One of the photographers I admire is Robert Doisneau, for his early street photography of his Parisian neighbourhoods. He was obviously a man of humour, and loved taking photographs of ordinary people but his photos are anything but. This quote of his sums his work up; “the marvels of daily life are exciting, no movie director can arrange the unexpected you find in the street”
Another photographer I admire is Henri Cartier-Bresson. His photographs can be more like paintings. The one below showcases his great timing and composition.

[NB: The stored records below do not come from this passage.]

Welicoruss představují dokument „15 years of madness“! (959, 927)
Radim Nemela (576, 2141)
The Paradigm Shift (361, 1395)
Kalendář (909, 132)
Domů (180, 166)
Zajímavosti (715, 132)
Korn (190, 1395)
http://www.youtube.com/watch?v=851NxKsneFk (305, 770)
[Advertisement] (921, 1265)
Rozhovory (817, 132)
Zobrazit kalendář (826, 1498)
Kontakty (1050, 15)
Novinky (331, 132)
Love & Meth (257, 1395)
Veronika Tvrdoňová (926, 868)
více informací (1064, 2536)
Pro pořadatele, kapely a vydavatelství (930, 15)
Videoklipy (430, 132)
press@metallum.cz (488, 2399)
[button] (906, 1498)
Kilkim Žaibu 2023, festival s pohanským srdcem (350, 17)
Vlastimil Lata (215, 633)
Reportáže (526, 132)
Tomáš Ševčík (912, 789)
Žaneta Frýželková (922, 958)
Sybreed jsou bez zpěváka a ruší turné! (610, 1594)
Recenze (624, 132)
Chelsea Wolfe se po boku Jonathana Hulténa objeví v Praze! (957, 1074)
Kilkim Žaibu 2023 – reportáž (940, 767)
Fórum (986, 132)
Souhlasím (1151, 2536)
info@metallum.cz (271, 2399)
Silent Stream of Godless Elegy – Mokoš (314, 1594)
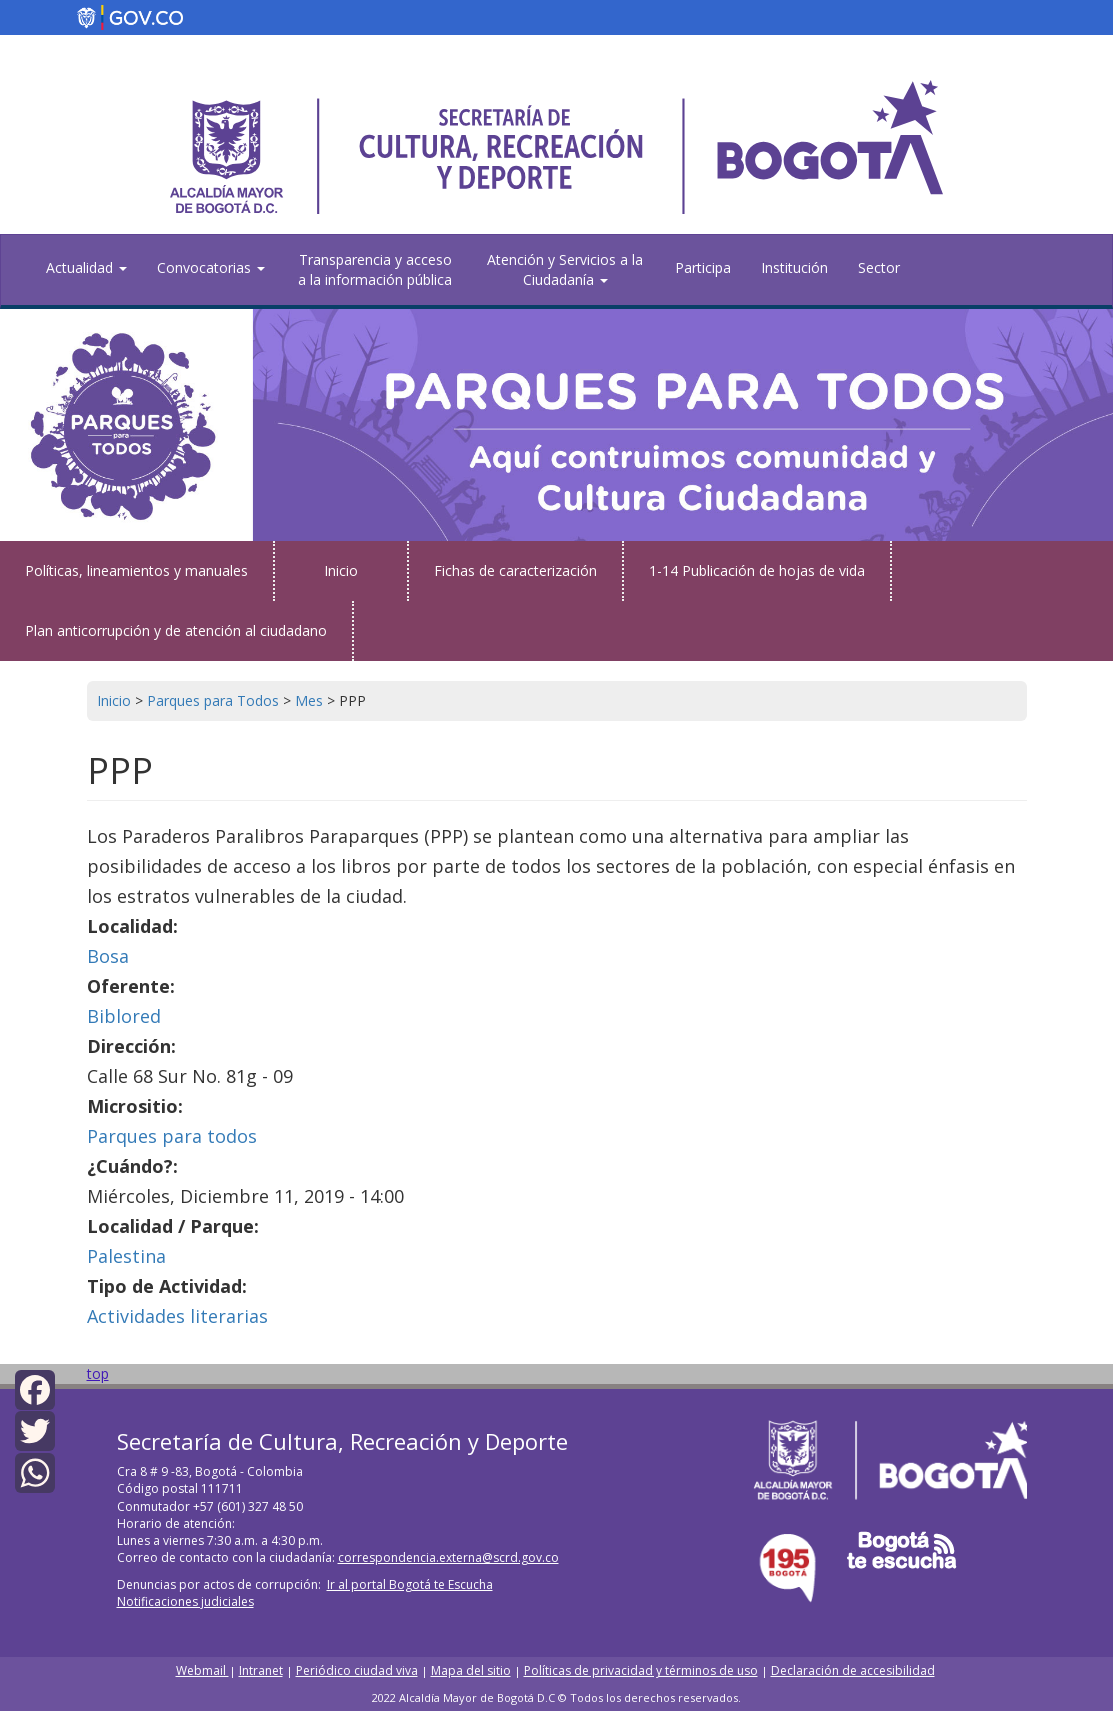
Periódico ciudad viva (357, 1670)
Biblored (124, 1016)
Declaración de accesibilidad (853, 1670)
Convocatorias (211, 267)
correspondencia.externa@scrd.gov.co (448, 1557)
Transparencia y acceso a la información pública (375, 269)
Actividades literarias (177, 1316)
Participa (703, 267)
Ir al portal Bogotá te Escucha (410, 1584)
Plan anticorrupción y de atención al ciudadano (176, 630)
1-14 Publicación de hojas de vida (757, 570)
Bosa (108, 956)
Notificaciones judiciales (185, 1601)
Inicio (341, 570)
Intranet (261, 1670)
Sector (879, 267)
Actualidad (86, 267)
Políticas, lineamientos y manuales (136, 570)
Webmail (202, 1670)
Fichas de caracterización (515, 570)
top (98, 1373)
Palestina (126, 1256)
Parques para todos (172, 1136)
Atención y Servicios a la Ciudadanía (565, 269)
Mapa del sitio (471, 1670)
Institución (794, 267)
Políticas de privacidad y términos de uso (641, 1670)
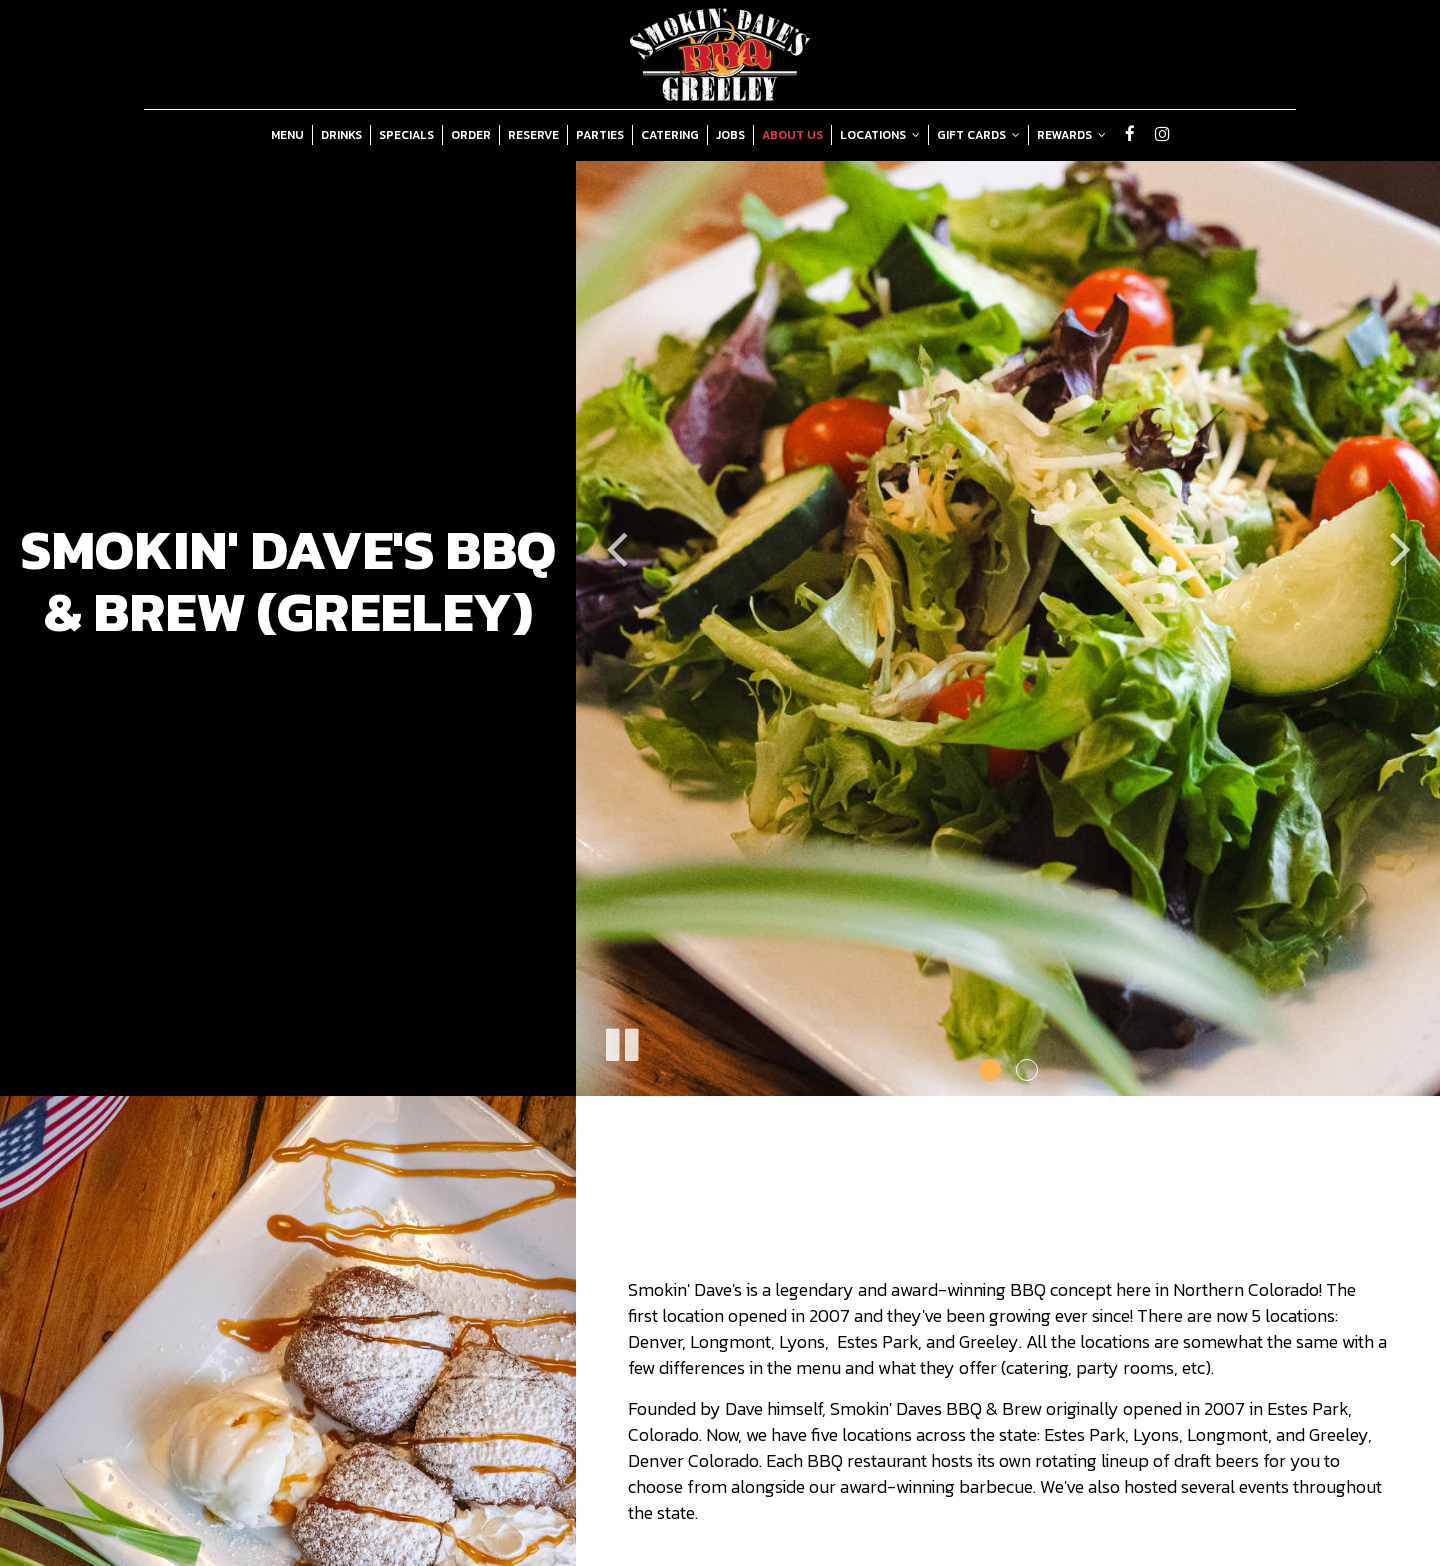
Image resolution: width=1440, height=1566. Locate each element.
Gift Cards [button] (978, 135)
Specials (406, 135)
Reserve (533, 135)
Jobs (730, 135)
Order (471, 135)
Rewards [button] (1071, 135)
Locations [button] (880, 135)
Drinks (341, 135)
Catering (670, 135)
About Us (792, 135)
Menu (287, 135)
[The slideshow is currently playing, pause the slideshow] (621, 1041)
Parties (600, 135)
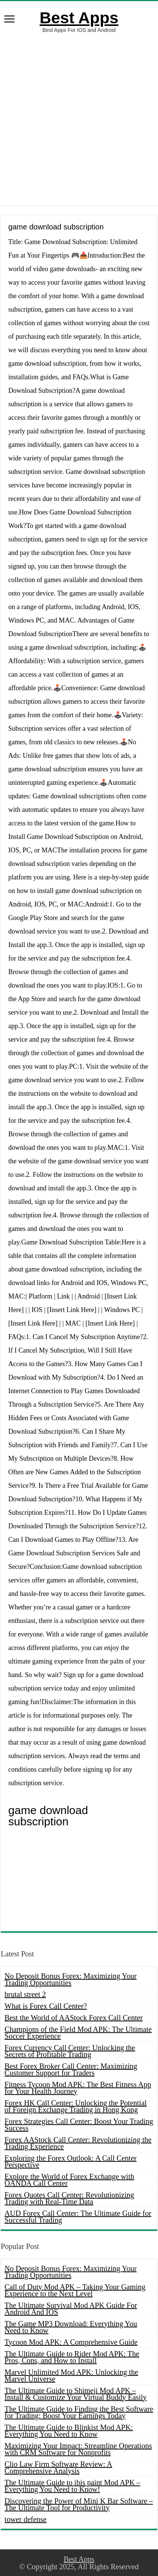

Lately I’ve become fascinated with the work of Vivian Maier. She came to the worlds attention after she died, her wordly goods were sold off, and in amongst her belongings was an enomous haul of black and white photographic slides. The significance of her talent became obvious when a sample few were developed. Her work captures New York in an bygone era. She was shy and reclusive, a nanny by trade – but with no passion for children. However, her day job enabled her to walk the streets and the parks of New York with her camera round her neck, capturing people (and often the children in her care) and life on the street.
and one of the amazing images Vivian captured as she travelled round the city.
Having recently started photography evening classes with friends, it has made me realise how little I know, and how much there is to learn. The fun is practising and finding things and people to practise on, we’ve had some great days out trying techniques and looking for new angles and subjects.
As letters and personal post declines, all that may survive of us are our photos, selfies and phone snaps documenting our lives and filling in the gaps for later generations on how we live now.
Do you display or print your photos? Or are they languishing on a hard drive or sim card?